Her argument would make sense if city hall had the means and the experience to play such a part. It doesn’t. Developing real estate is a complicated business. It involves calculating borrowing costs, assessing building methods, controlling construction expenses and a thousand other things.

Toronto’s public housing corporation has struggled for decades just to keep its buildings habitable. It has been plagued by repair backlogs and cost overruns. What makes the mayor think the city will fare any better when it tries to build thousands of new rental units from scratch?

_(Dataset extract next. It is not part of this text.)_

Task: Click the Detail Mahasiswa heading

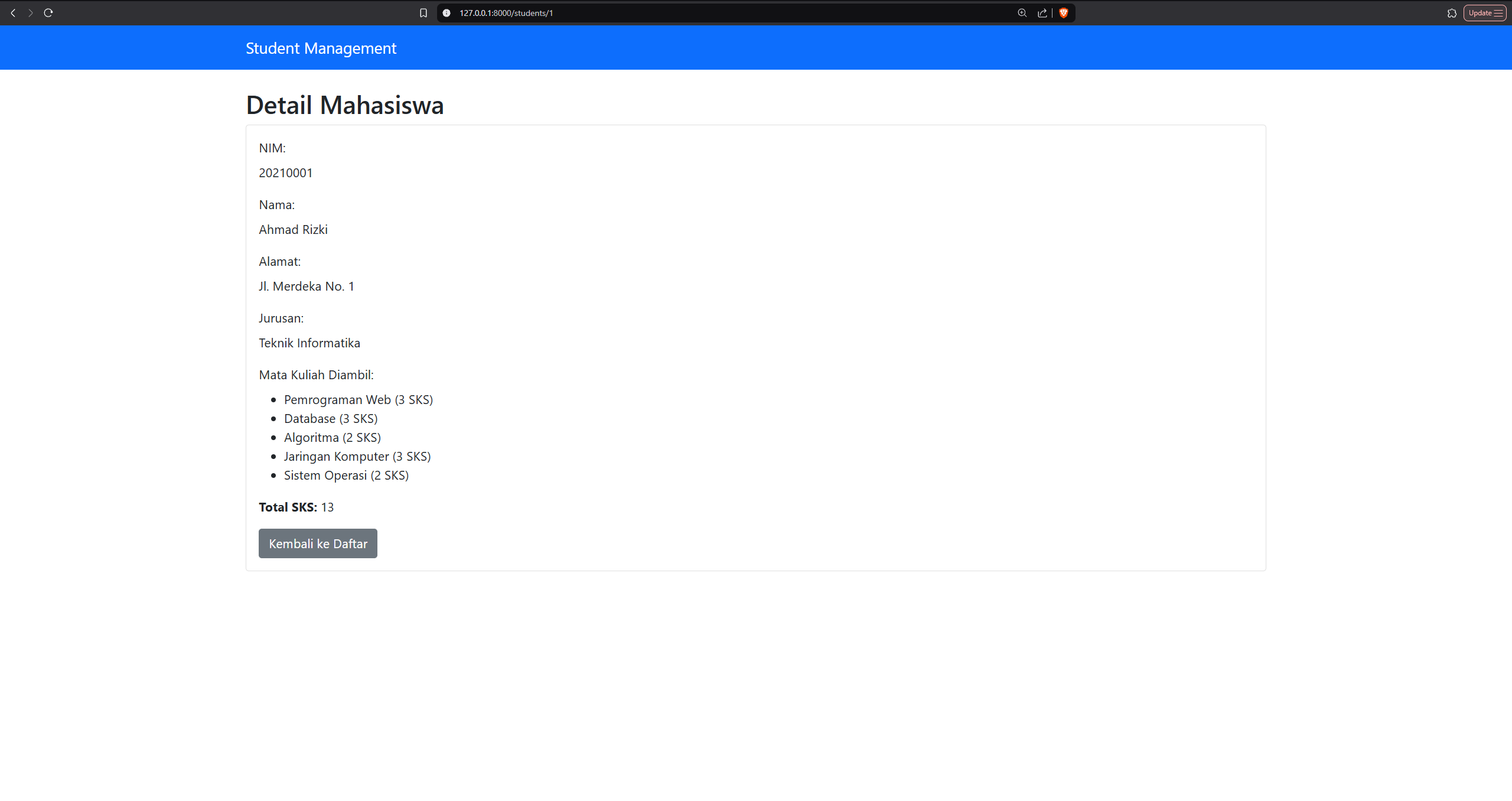Action: [x=345, y=105]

As another skeptical councillor, Brad Bradford, pointed out, the city’s plan is exceedingly vague. Nowhere in the wordy staff report could he find what it means to say the city would become a “public builder.” Would it build, own and operate the buildings? Just build them? Leave the building to a developer and act as overseer?

There has to be a better way. Instead of plunging into the development business, with all the uncertainties, liabilities and risks, why not form a partnership with a developer, as the city has done so successfully in places such as Regent Park and Alexandra Park? In those former public housing projects in Toronto’s downtown, developers were sold the rights to put up market-value housing on the land, with the proceeds going toward new public and affordable housing.

Instead, the city is stepping into the fog on its own, ill-equipped and badly prepared. Ms. Chow’s first victory could end in her biggest defeat.